Le magazine Valeurs actuelles frappé au portefeuille

L’hebdomadaire français d’extrême-droite est engagé dans une bataille judiciaire avec Taboola, une des régies publicitaires intervenant sur son site internet. Objectif : récupérer une part importante des recettes dont il se retrouve aujourd’hui priver.

Valeurs actuelles est dans de sales draps. Déjà en proie à une raréfaction des entrées financières due à la campagne déclenchée contre lui par l’organisation d’activistes Sleeping Giants France, l’hebdomadaire doit désormais faire l’impasse sur un tiers de ses recettes publicitaires. Et pour cause, Taboola, sa principale mamelle nourricière a décidé de se retirer. La régie en ligne accuse notamment le journal de promouvoir la haine et la discrimination raciale.

Dans la ligne de mire de l’entreprise israélienne, un article paru dans les colonnes du magazine en août 2020 et dont le personnage principal est Danièle Obono, députée française d’origine gabonaise, membre de la France insoumise. On y voit la quadragénaire représentée chaîne au coup, telle une esclave. Le titre : « Danièle Obono, au temps de l’esclavage ! Notre roman de l’été » était lui aussi sans équivoque. Et le tollé qui s’en est suivi a traversé toute la classe politique française et bien au-delà. À tel point que le magazine avait fini par se répandre quelques jours plus tard en excuses, mais en se gardant de quelque visée raciste que ce soit.

Bras de fer judiciaire

Cela n’a semble-t-il pas convaincu Taboola. La régie publicitaire a ainsi décidé en septembre dernier de rompre le contrat qui le lie à l’hebdomadaire un an seulement après sa signature, l’accusant de promouvoir la haine. Ce qui contrevient à l’engagement des deux parties. C’est un coup dur pour le magazine d’extrême-droite qui estime qu’une telle décision le prive d’une part conséquente de ses recettes publicitaires, dont la totalité des revenus générés par son site internet.

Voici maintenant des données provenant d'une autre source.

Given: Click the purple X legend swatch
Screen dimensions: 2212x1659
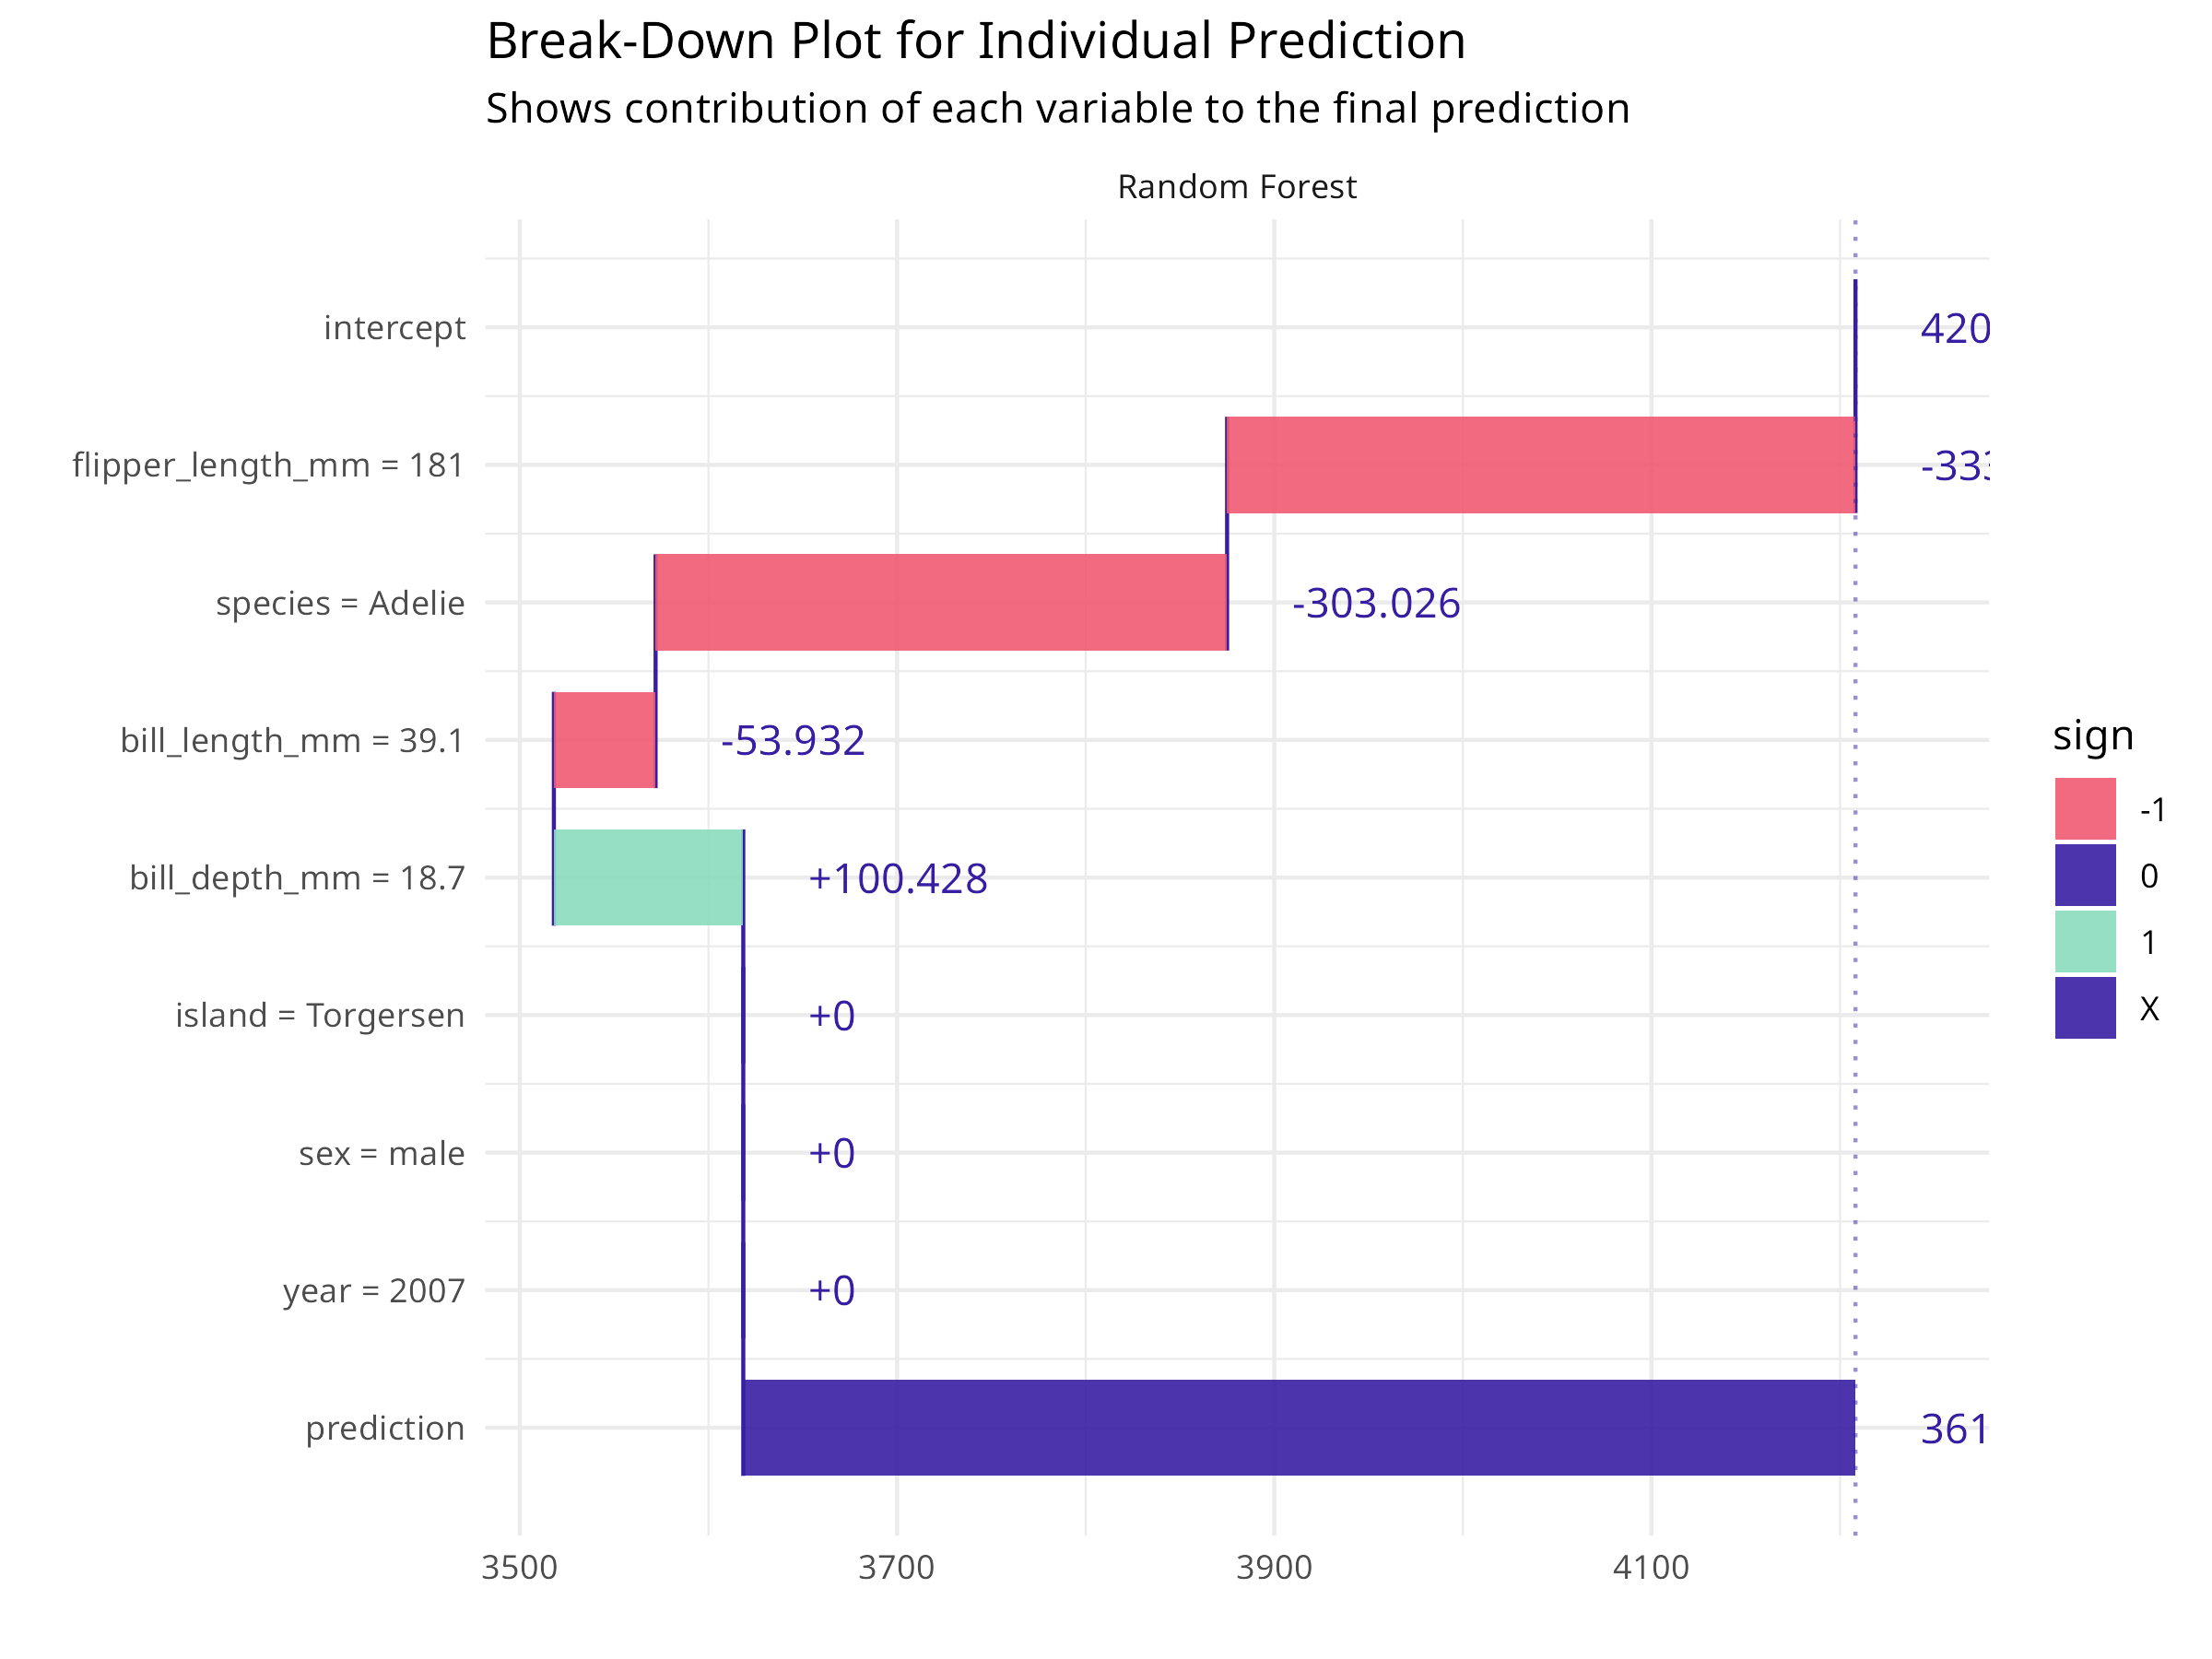Looking at the screenshot, I should [x=2085, y=1008].
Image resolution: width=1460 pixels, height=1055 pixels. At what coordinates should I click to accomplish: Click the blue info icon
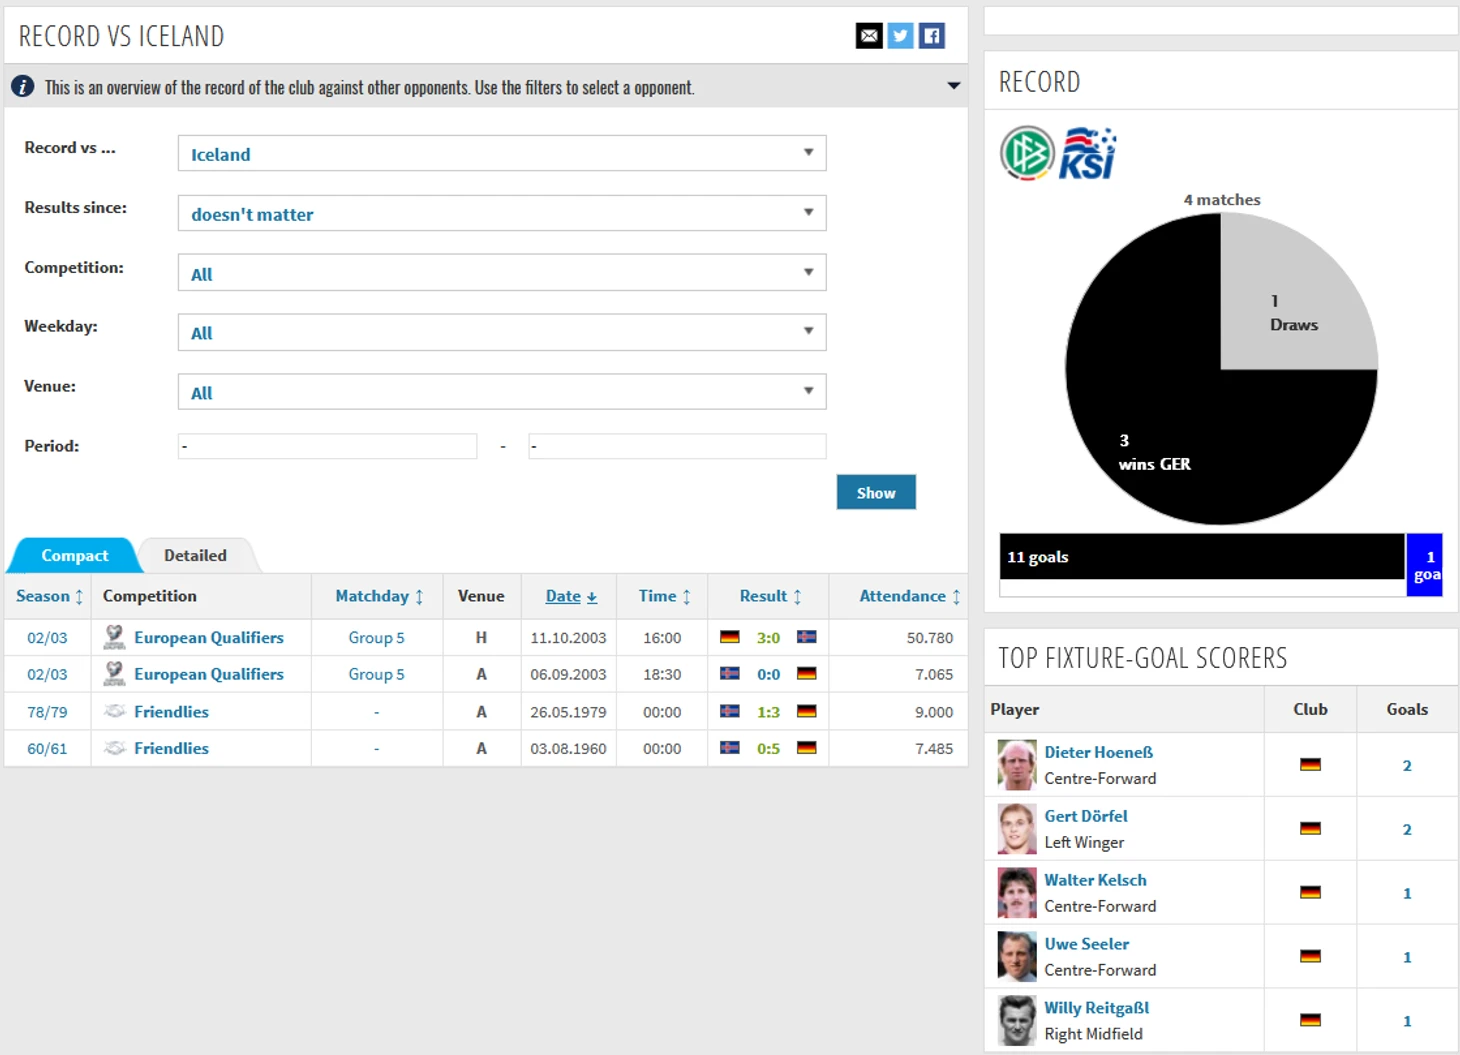tap(22, 87)
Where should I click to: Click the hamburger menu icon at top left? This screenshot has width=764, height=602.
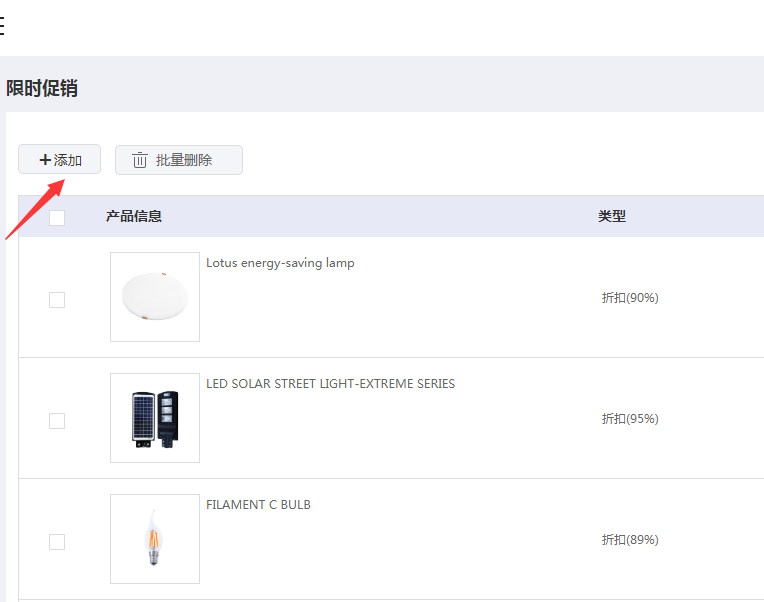click(1, 25)
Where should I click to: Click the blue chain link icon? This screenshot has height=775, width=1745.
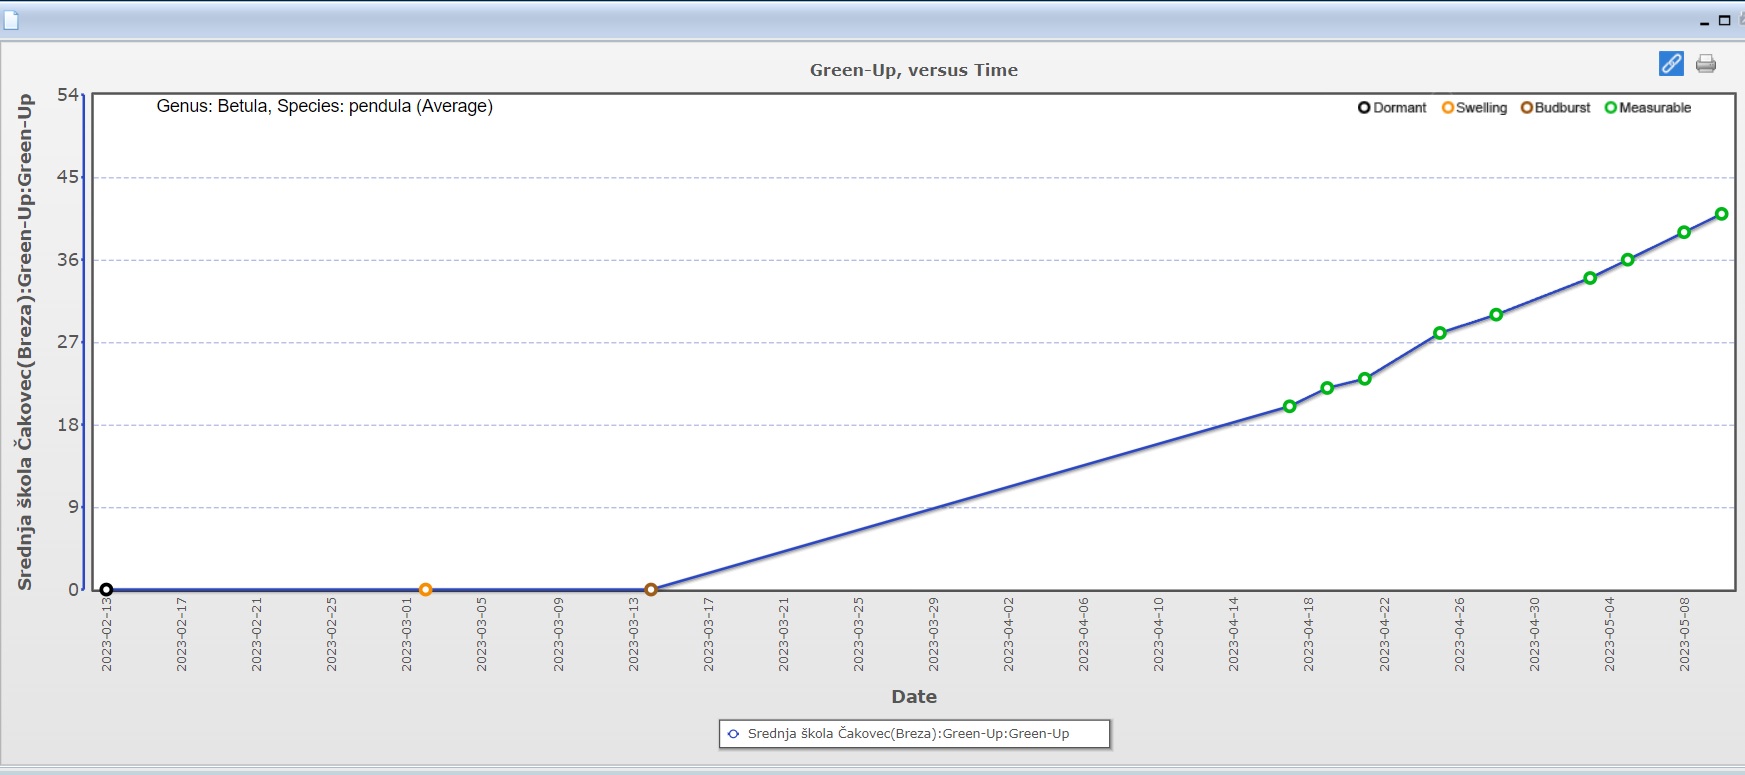click(1671, 64)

Devant la justice, Valeurs actuelles indique que la revue en ligne ne respecte pas les clauses contractuelles, car sa résiliation unilatérale du contrat se fonde sur un contenu publié sur sa version papier et non sur le web. Argumentaire également contesté par Taboola. La firme met en exergue un autre point du contrat interdisant aux parties contractantes de se porter atteinte l’une à l’autre. Or l’article sur Danièle Obono viole ce terme, estime-t-elle.

Après une première décision défavorable, la régie finit par obtenir gain de cause le 7 avril dernier. La Cour d’appel invalidant l’argument de la liberté de la presse dont se targue le magazine pour justifier sa publication.

La décision judiciaire sur le fond du dossier est attendue.